▶ [Exercise goal]:
Count the lines in the items below that contain the word "should". Give only the number.

▶ [Entries provided]:
_____
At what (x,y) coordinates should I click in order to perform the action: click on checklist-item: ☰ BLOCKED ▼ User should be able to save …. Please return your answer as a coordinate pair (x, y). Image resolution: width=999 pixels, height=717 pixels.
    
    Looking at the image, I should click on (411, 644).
_____
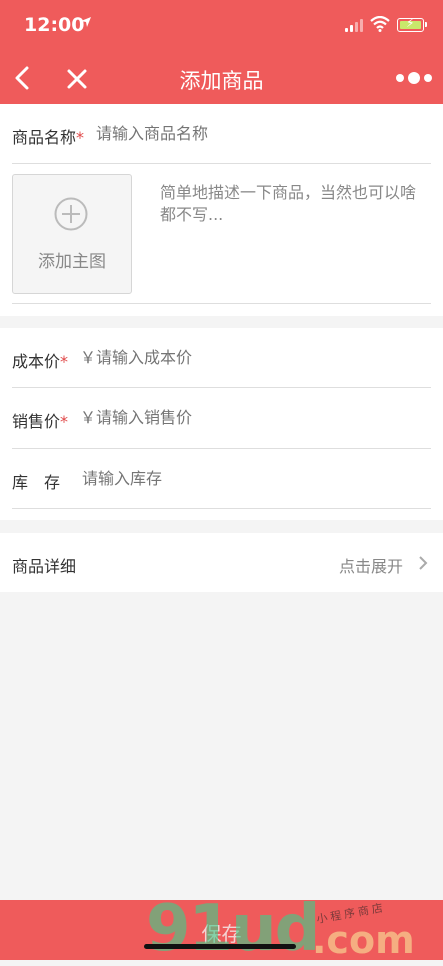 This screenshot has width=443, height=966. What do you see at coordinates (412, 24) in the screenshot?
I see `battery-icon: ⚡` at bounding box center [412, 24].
_____
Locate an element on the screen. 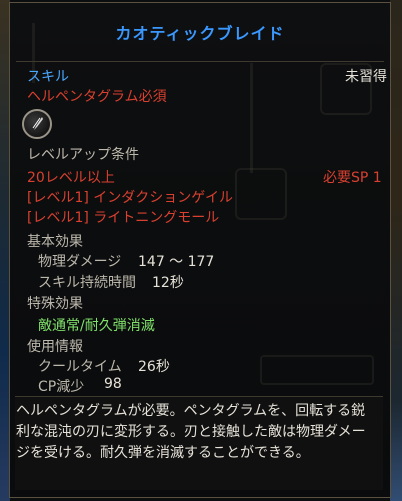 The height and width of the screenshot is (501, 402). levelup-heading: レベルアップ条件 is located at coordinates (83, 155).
_____
▶ [Written solution]:
2